Exercise: In the abstract on blueberry leaves under water stress, what soil water potential did the daily-irrigated shrubs keep throughout the experiment?

Provided passage:
Photosynthetic characteristics of highbush blueberry (Vaccinium corymbosum cv. Bluecrop) leaves in response to water stress and subsequent re-irrigation

Abstract

SUMMARYGas exchange and photosystem II (PSII) activities in the leaves of 2-year-old ‘Bluecrop’ highbush blueberry (Vaccinium corymbosum) were monitored during water stress and subsequent re-irrigation to investigate the effects of the intensity of water stress on changes in photosynthetic characteristics. The blueberry shrubs were not irrigated for 3 to 5 weeks, then re-irrigated daily up to 8 weeks. The decrease in soil water potential during water stress caused a progressive decrease in leaf water potential. Soil water potentials decreased to -0.26 MPa and -0.34 MPa at 3 and 5 weeks, respectively, following water stress, but recovered following subsequent re-irrigation, while the soil water potential in daily-irrigated shrubs was maintained at over -0.13 MPa throughout the experiment. Chlorophyll concentrations decreased with an increasing duration of water stress. Chlorophyll concentrations in leaves on shrubs subjected to water stress for 5 weeks did not recover following re-irrigation, unlike those subjected to water stress for 3 weeks. The leaves on shrubs subjected to water stress for 5 weeks maintained lower levels of chlorophyll during reirrigation. The net rate of CO2 assimilation (An) decreased significantly with an increasing duration of water stress. Reirrigation reversed the decrease in An in leaves on shrubs subjected to water stress for 3 weeks. Stomatal conductance (gs) exhibited a similar pattern to An. The actual quantum yield of photosystem II (ΦPSII) and the electron transport rate (ETR) also decreased significantly with an increasing duration of water stress, although the Fv/Fm ratio was not affected. ΦPPSII and ETR values in the leaves on shrubs subjected to water stress for 5 weeks did not recover after reirrigation, unlike those subjected to water stress for 3 weeks. Non-photochemical quenching increased with an increasing duration of water stress, but subsequent re-irrigation did not reverse the increase. These results indicate that the timing of re-irrigation of water-stressed ‘Bluecrop’ highbush blueberry is critical in order to maintain their photosynthetic capacity. Among the photosynthetic characteristics measured, ΦPSII and ETR could be used as sensitive indicators to assess the physiological status of leaves of ‘Bluecrop’ highbush blueberry growing under water stress conditions.

Records provided:
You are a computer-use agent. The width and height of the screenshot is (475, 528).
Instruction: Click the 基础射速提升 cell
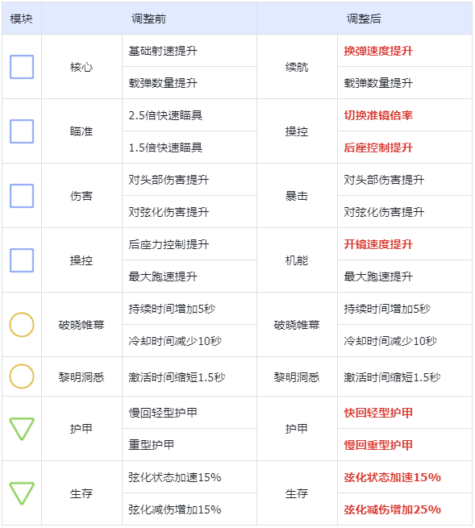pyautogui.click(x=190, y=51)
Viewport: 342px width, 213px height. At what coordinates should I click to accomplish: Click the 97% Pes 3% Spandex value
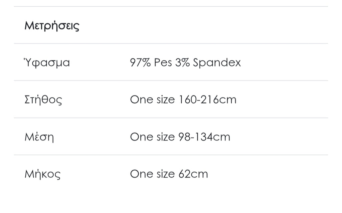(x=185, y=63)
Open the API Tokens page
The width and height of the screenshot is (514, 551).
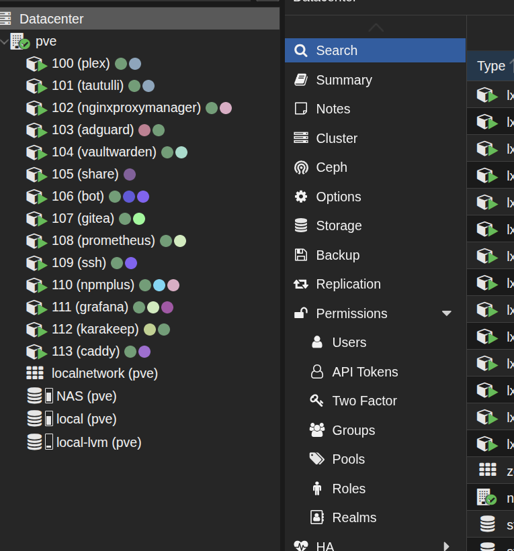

Written solution: Over -0.13 MPa.